> **EXTRACTED INFORMATION**
• • •

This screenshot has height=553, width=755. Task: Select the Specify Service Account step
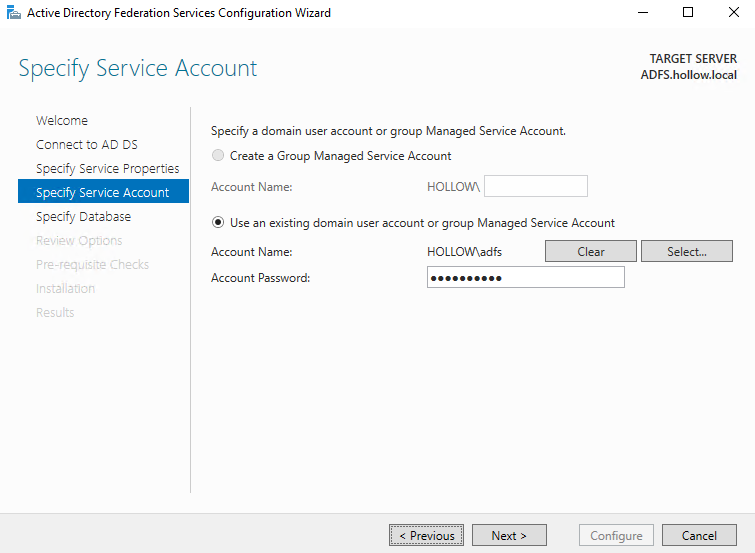102,192
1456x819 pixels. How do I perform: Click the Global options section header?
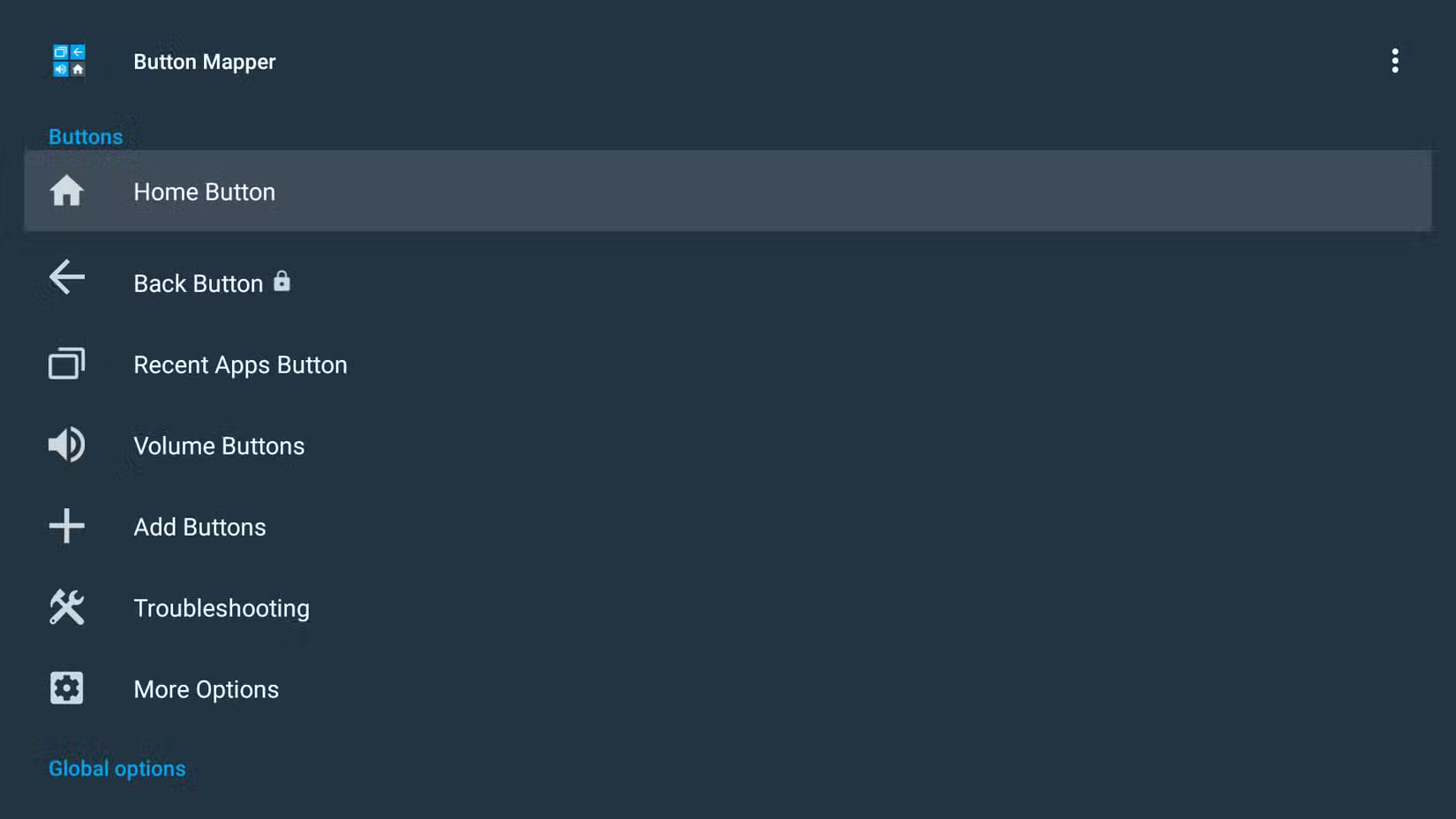[116, 769]
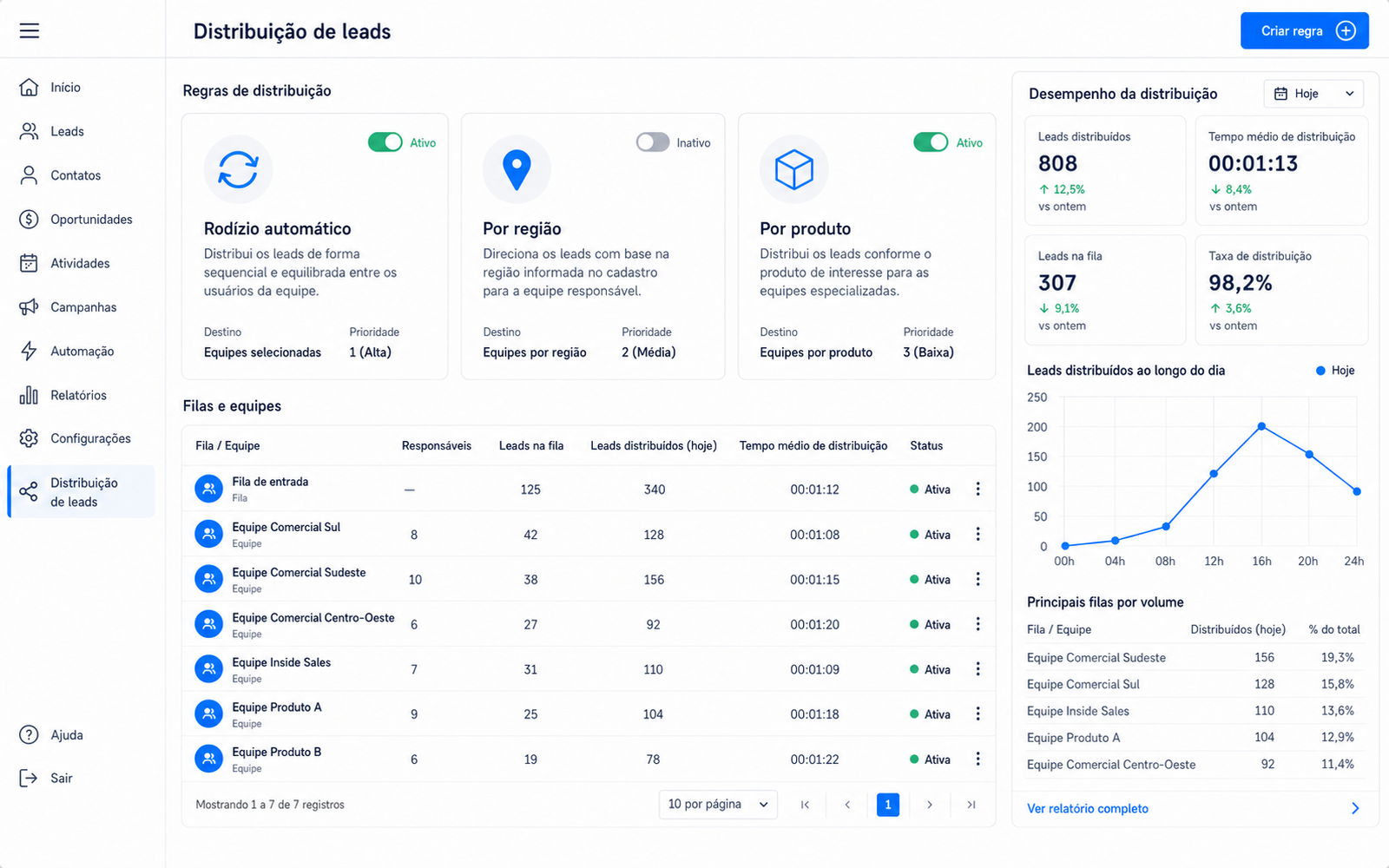Screen dimensions: 1389x868
Task: Disable the Rodízio automático rule toggle
Action: point(385,142)
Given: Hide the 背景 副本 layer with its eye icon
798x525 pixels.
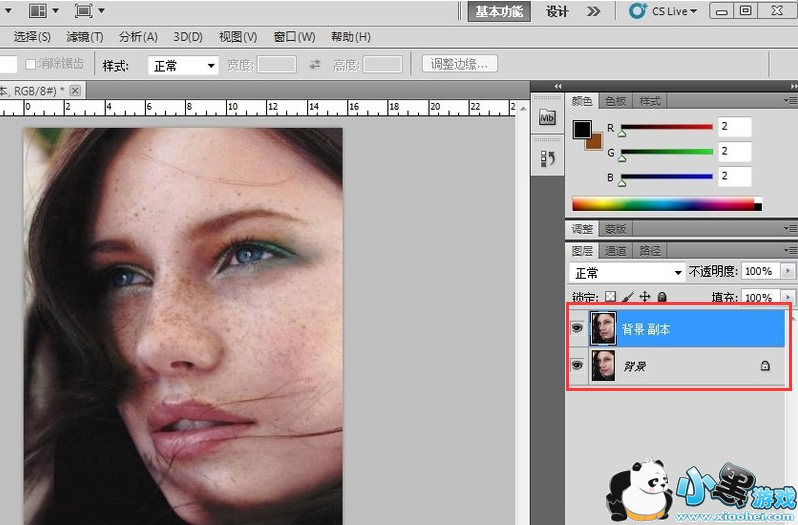Looking at the screenshot, I should pyautogui.click(x=577, y=327).
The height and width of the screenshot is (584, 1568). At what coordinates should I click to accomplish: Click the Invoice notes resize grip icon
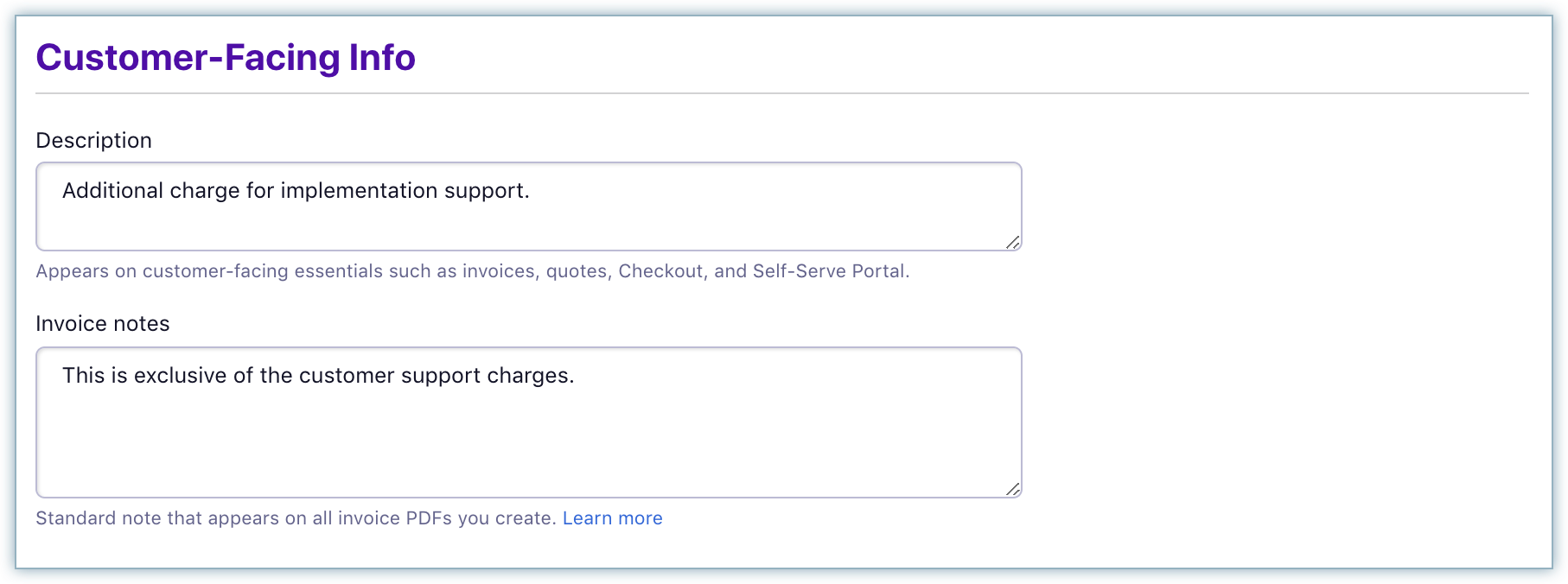tap(1012, 489)
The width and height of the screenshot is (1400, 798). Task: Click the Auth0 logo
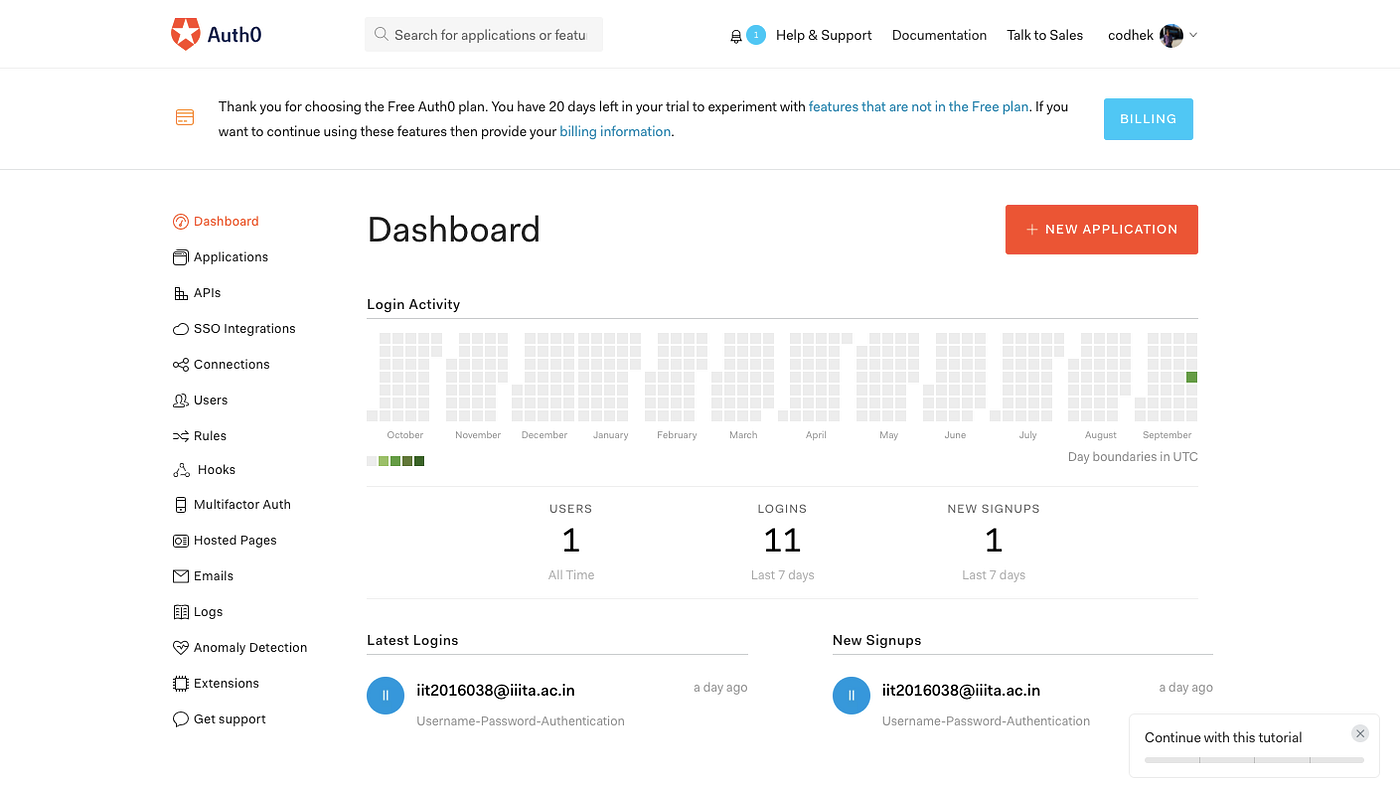tap(217, 34)
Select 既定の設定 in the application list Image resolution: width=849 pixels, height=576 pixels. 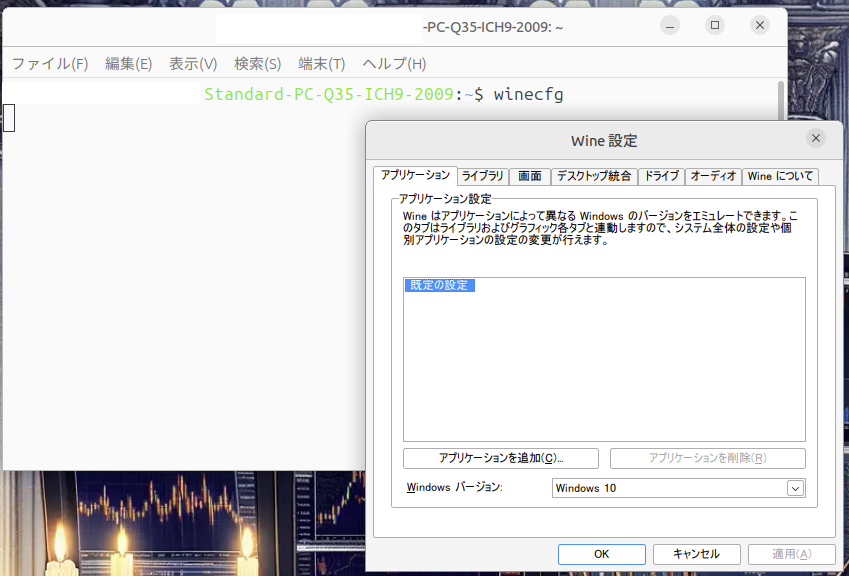(x=440, y=285)
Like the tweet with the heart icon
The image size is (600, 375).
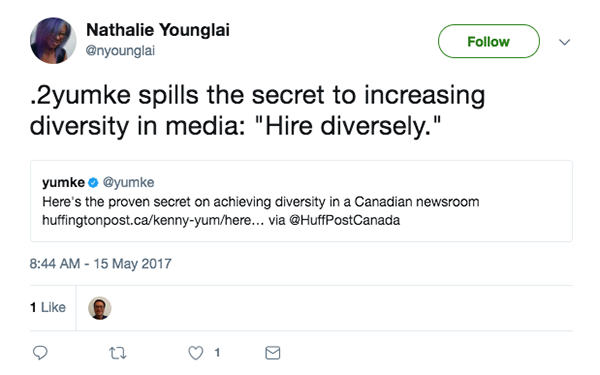coord(196,353)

• • •

> **TASK GOAL**
Using the entries above, state the number of lines that include "with". Add nothing else.

> **YOUR SOLUTION**
2